O panorama do parque residencial português acusa as patologias do anti-mercado imobiliário. Mesmo havendo uma superabundância de habitações novas e vazias, os portugueses sofrem dificuldades escusadas para adquiri-las: se tivessem de pagar pela sua casa apenas o seu custo de construção (incluindo este o lucro do construtor, mas excluindo a mais-valia do especulador) não despenderiam mais de 15% do seu orçamento familiar anual em habitação; mas dado que o preço é na prática marcado unilateralmente pelos ofertantes muito acima daquele custo, são forçados — pois não têm outra alternativa — a despender em torno dos 45% ou mais dos seus rendimentos. Interpretando politicamente esta situação, pode dizer-se que 1/3 do proventos familiares dos portugueses são capturados todos os anos por um verdadeiro “imposto revolucionário” encapotado sob a forma de hipoteca, cujos beneficiários são uma minoria de oligopolistas imobiliários — sobretudo loteadores de terrenos.

O mercado imobiliário e a política de solos
Em épocas de bolha imobiliária como a que vivemos, a expansão da malha urbana cria oportunidades extraordinárias para se conquistar fortunas através da manipulação política e administrativa do mercado de solos. Um terreno agrícola multiplica por dezenas ou centenas o seu valor de mercado quando recebe um alvará de loteamento; obter um alvará — uma manobra que nada tem de empreendedora em si mesma — torna-se um caminho seguro para o enriquecimento.

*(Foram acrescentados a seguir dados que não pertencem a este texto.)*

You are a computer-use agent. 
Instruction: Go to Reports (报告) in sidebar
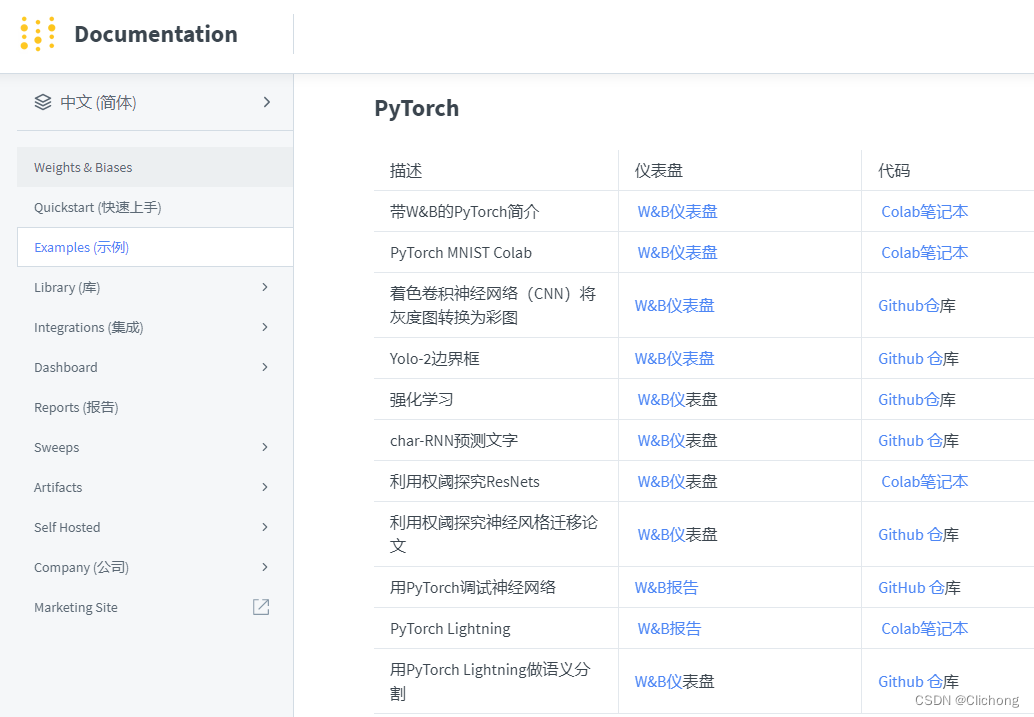76,407
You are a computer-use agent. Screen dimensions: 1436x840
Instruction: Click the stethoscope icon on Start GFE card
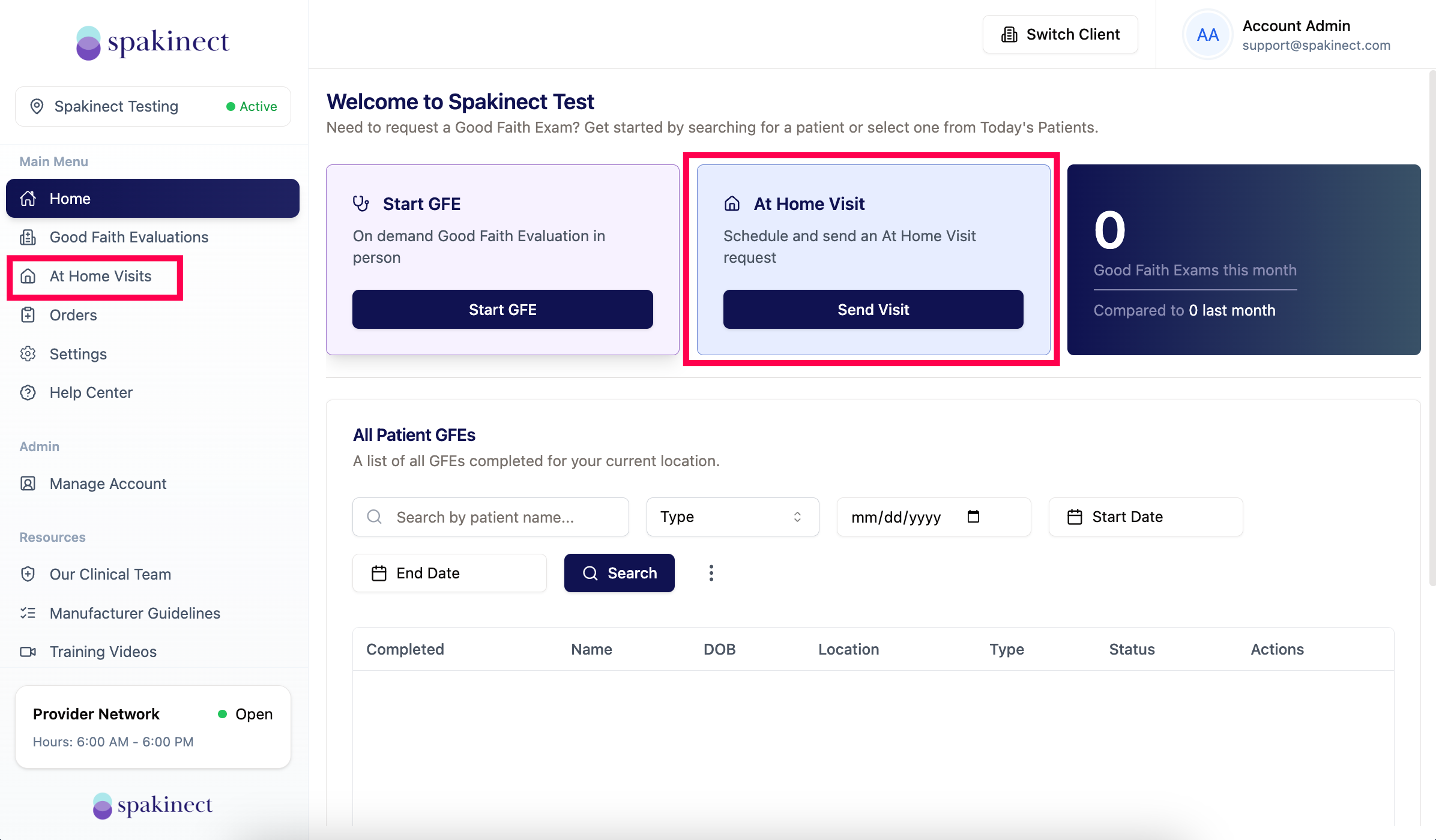(x=361, y=204)
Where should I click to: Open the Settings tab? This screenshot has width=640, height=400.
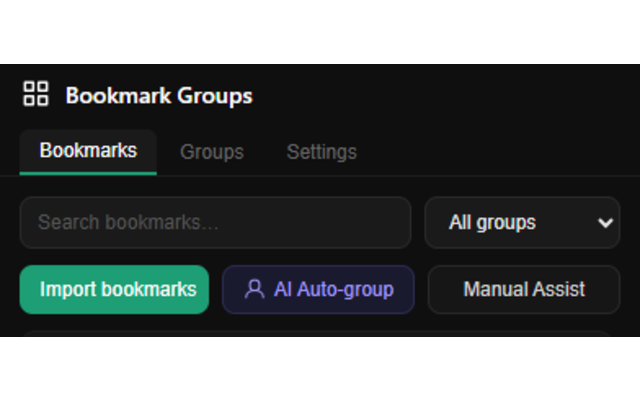[322, 152]
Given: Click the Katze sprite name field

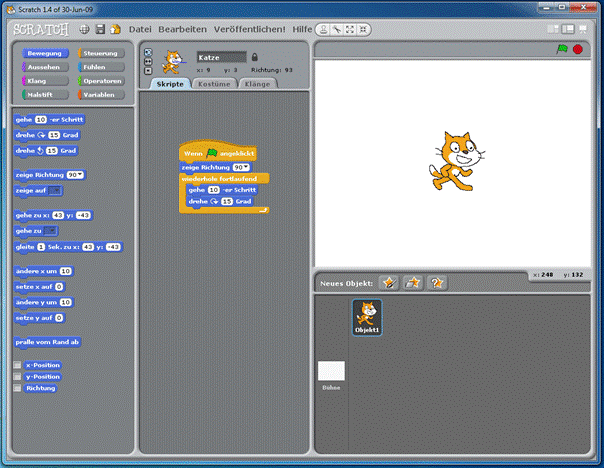Looking at the screenshot, I should 220,56.
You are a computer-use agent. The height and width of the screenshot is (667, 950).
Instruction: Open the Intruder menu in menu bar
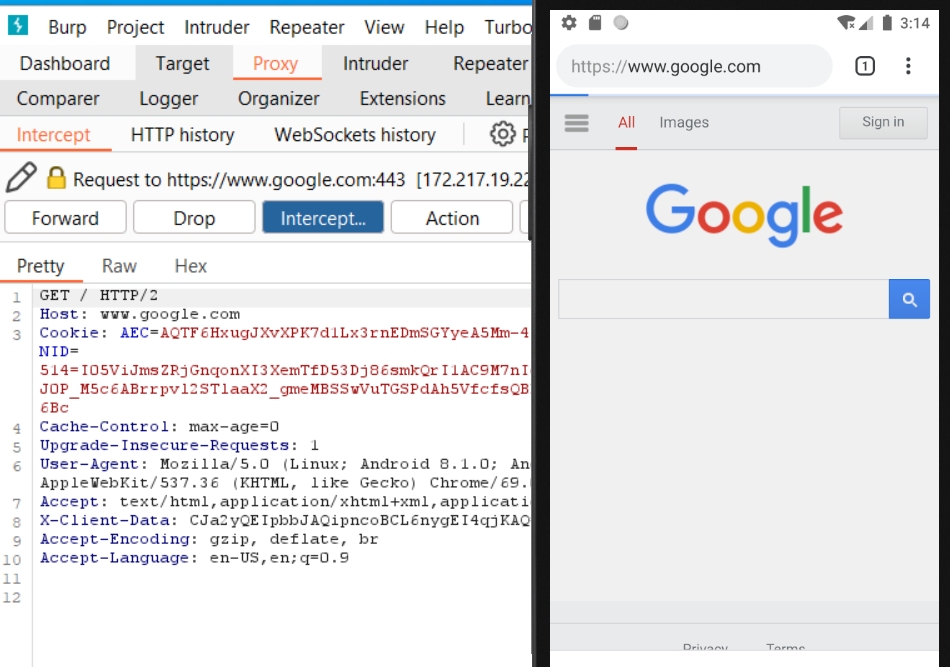tap(217, 27)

Os números falam por si. Num mercado imobiliário tutelado por uma política de solos progressiva, um terreno agrícola não apresenta preços superiores ao valor à perpetuidade das rendas agrícolas (1), mesmo que se situe nas cercanias de grandes cidades. Se em Portugal vigorasse uma política assim (como vigorou, diga-se de passagem, até 1965), nenhum dos nossos terrenos rústicos perirurbanos deveria estar cotado a preços superiores a 20.000 € por hectare; isto porque acima destes preços as rendas da actividade agrícola são incapazes de amortizar a compra do solo. Porém, se esse mesmo terreno se situar num local sob procura imobiliária e lhe for concedido alvará de loteamento, o seu preço atingirá valores muito mais elevados, tanto maiores quando mais acentuados os índices urbanísticos concedidos: nos subúrbios de Setúbal, Lisboa, Coimbra ou Porto, um hectare inculto e sem infra-estruturas pode ser facilmente revendido a preços entre os 500.000 € e os 10.000.000 € por hectare, consoante licenciado para a construção de moradias ou de apartamentos.

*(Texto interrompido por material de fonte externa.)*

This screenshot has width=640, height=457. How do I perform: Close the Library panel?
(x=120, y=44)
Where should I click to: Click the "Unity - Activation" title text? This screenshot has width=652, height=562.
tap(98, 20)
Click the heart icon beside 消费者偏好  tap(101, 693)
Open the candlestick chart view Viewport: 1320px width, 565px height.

Contraste-se este nosso regime comercial com o dos Países Baixos; o mercado imobiliário holandês é dos que mais exemplarmente executa a retenção pública de mais-valias urbanísticas. Mesmo que se encontrem contíguos aos perímetros urbanos, os solos agrícolas holandeses são transaccionados a preço estritamente agrícola, posto que qualquer comprador privado sabe de antemão que futuros acréscimos de valor do solo, produzidos por via de loteamentos, reverterão para o erário público. Além de reter as mais-valias urbanísticas, o Estado Holandês oferece também para arrendamento público mais de 30% do parque habitacional do país — fórmula que além de facilitar a mobilidade laboral e assegurar residência a preço justo para toda a população, dificulta sobremaneira o crescimento de bolhas imobiliárias.

A legislação urbanística portuguesa de hoje em dia, em contrapartida, é uma verdadeira obra-prima da corrupção sistemática do aparelho do Estado e das Autarquias. Pode dizer-se que um especulador não teria escrito melhores leis para si mesmo. Desde que foi publicado o Decreto-Lei n.º46/673, fazendo da privatização de loteamentos e mais-valias urbanísticas o estribo da política nacional de solos (2), uma minoria de políticos e funcionários públicos que controlam a emissão de alvarás urbanísticos e a revisão de planos de ordenamento detêm o poder quase soberano de redistribuir a riqueza nacional em favor de quem lhes aprouver, sem necessidade de prestarem quaisquer contas perante os restantes cidadãos. A perspectiva de conquistar essas “fortunas trazidas pelo vento” (3) a que se chama mais-valias urbanísticas (4) graças ao controlo de certos cargos políticos e administrativos atrai para a vida partidária não poucos oportunistas ansiosos por sobraçar pastas e pelouros ligados ao urbanismo. Quem paga este jogo? Quem ganha com ele?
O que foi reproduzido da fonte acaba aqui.